Et la réduction de l’élevage, défend Sylvain Doublet, ne remettra pas en cause la fertilisation des cultures. « Les animaux ne créent pas d’azote, ils font seulement circuler l’azote des plantes. Le seul moyen d’avoir plus d’azote à disposition est d’augmenter la surface en légumineuses, dans les rotations ou en interculture. » Arvalis, souligne-t-il, travaillerait même actuellement sur des systèmes bio en grandes cultures autonomes en azote grâce à des prairies temporaires dans la rotation.
Que se passerait-il sans cette transition agroécologique portée par Solagro et l’Iddri ? Avec l’étude Agricultures européennes en 2050, publiée en 2020 à la demande de Pluriagri, l’Inrae avait tenté de voir comment l’adoption de régimes alimentaires correspondant aux recommandations de l’OMS pouvait modifier les assolements. En réduisant la consommation de produits animaux en Europe, et en prenant en compte les évolutions démographiques, les chercheurs avaient montré un potentiel de libération de terres de l’ordre du million d’hectares à l’échelle de l’Europe. Mais le phénomène concernerait peu la France. Les terres libérées se situeraient principalement en Allemagne et en Pologne, les pays aux plus faibles croissances de population.
Malgré tout, dans le cas où la baisse de l’élevage se concentrerait de manière très localisée dans les régions intermédiaires ou de montagne, « certaines zones pourraient avoir des difficultés à semer des céréales ou des légumineuses », comme le rappelle Hervé Guyomard à l’Inrae. Des essais menés en 2016 par la chambre d’agriculture du Puy-de-Dôme montrent toutefois des rendements encourageants à 88 qx/ha sans fongicide à 850 m d’altitude pour les meilleures variétés.

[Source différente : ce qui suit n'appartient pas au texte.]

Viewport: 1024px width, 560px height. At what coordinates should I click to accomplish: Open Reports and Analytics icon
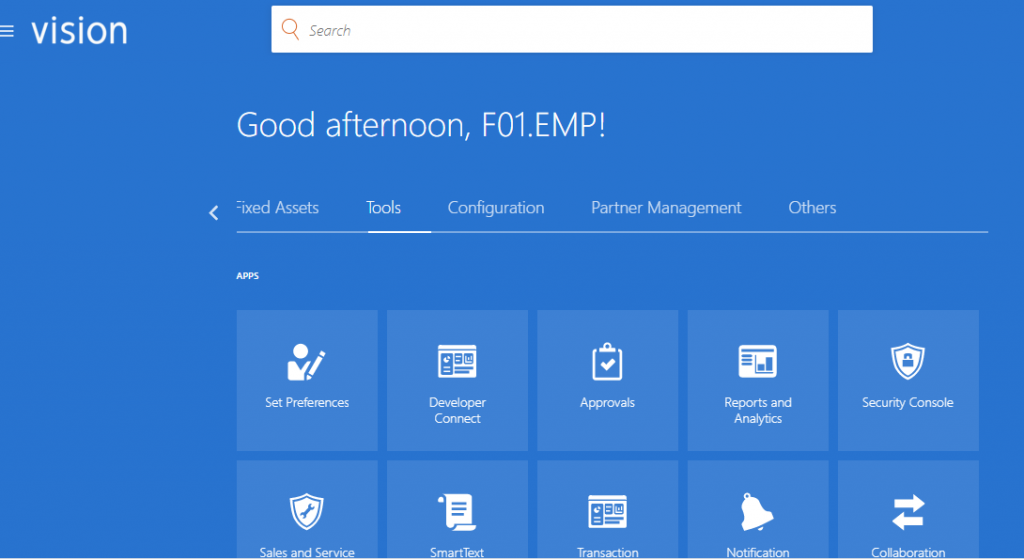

« Si en plus du climat vous incluez la question des paysages, et la gestion de l’azote, il devient beaucoup plus intéressant de garder des ruminants que des monogastriques », souligne Pierre-Marie Aubert de l’Iddri. Comme lui, le Réseau action climat estime que la baisse de l’élevage dans les régions les plus intensives permettrait de réduire la pression sur la biodiversité. « C’est le cas en particulier de la Bretagne, dont les pollutions locales, notamment aux nitrates, liées à l’élevage intensif, notamment de porcs et de volailles, entraînent d’immenses dégâts et dépenses publiques », souligne l’association dans la note publiée en février 2021.
Toujours grâce aux surfaces libérées par la baisse de la demande en fourrages, réduire l’élevage laisserait aussi plus de place dans les parcelles aux haies ou aux arbres. Dans Afterres, Solagro prévoit ainsi de réserver entre 5 % et 7 % de la SAU réelle aux infrastructures agroécologiques, pour doubler le linéaire de haie français et atteindre 1,5 million de km à l’horizon 2050. « Nous avons choisi un objectif national pour que ces infrastructures soient gérées aussi bien par l’élevage que par les grandes cultures », souligne Sylvain Doublet. Pour lui, les infrastructures seraient également au service de la baisse de pesticides. « Avec la suppression des insecticides, des habitats denses et accessibles favoriseraient la lutte biologique », plaide Sylvain Doublet.